- _Problem description_: Of the lines in the data below, write out exactly those from the one holding "October 2020 (100, 1298)" through the one holding "Nosotros (8, 2406)", both included.

(Stored items from a collection)
-*-

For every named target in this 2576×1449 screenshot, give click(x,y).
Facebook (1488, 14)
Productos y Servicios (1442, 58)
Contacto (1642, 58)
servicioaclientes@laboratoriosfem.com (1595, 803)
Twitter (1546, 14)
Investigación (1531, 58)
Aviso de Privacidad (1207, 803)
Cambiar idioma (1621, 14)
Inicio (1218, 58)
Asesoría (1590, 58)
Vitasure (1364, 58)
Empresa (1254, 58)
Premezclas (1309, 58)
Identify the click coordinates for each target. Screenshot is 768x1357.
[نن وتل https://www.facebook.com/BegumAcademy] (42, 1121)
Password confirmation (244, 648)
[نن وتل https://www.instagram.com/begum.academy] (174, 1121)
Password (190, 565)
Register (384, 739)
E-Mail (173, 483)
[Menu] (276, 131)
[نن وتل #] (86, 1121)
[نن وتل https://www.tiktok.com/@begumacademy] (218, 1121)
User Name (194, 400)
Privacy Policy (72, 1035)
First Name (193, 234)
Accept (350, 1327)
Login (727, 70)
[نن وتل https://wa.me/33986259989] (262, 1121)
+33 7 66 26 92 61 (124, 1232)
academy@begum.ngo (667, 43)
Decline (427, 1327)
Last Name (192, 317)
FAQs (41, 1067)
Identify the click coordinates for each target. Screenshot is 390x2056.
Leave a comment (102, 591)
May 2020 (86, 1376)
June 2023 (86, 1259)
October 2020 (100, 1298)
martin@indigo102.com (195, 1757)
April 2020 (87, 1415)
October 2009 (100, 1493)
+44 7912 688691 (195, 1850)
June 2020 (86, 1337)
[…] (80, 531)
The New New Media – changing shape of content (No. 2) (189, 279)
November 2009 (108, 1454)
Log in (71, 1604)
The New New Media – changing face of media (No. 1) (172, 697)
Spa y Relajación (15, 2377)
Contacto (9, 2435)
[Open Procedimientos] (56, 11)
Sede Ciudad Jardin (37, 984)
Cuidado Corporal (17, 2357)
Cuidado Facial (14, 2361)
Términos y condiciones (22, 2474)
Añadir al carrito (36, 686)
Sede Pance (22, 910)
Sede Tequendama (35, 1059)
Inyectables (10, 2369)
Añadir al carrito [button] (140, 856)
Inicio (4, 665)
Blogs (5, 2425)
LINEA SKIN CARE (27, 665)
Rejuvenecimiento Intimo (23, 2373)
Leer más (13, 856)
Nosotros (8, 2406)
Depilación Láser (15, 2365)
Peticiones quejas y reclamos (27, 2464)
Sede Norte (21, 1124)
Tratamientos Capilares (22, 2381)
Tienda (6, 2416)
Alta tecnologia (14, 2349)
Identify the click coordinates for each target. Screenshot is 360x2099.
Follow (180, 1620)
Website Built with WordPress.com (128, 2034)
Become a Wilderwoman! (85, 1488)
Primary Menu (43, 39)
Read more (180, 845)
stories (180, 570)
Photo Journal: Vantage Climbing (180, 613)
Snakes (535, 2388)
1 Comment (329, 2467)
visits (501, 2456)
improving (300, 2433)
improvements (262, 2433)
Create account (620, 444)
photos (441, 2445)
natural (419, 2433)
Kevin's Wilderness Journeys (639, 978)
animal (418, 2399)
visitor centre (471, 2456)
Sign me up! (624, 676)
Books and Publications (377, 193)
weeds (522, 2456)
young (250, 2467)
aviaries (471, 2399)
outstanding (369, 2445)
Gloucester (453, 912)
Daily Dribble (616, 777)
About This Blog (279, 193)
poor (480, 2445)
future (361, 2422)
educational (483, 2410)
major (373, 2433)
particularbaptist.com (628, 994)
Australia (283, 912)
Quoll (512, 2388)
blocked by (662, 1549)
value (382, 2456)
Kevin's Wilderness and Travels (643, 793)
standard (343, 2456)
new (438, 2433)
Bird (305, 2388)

-*-

- _Exercise output_:
October 2020 (100, 1298)
martin@indigo102.com (195, 1757)
April 2020 (87, 1415)
October 2009 (100, 1493)
+44 7912 688691 (195, 1850)
June 2020 (86, 1337)
[…] (80, 531)
The New New Media – changing shape of content (No. 2) (189, 279)
November 2009 (108, 1454)
Log in (71, 1604)
The New New Media – changing face of media (No. 1) (172, 697)
Spa y Relajación (15, 2377)
Contacto (9, 2435)
[Open Procedimientos] (56, 11)
Sede Ciudad Jardin (37, 984)
Cuidado Corporal (17, 2357)
Cuidado Facial (14, 2361)
Términos y condiciones (22, 2474)
Añadir al carrito (36, 686)
Sede Pance (22, 910)
Sede Tequendama (35, 1059)
Inyectables (10, 2369)
Añadir al carrito [button] (140, 856)
Inicio (4, 665)
Blogs (5, 2425)
LINEA SKIN CARE (27, 665)
Rejuvenecimiento Intimo (23, 2373)
Leer más (13, 856)
Nosotros (8, 2406)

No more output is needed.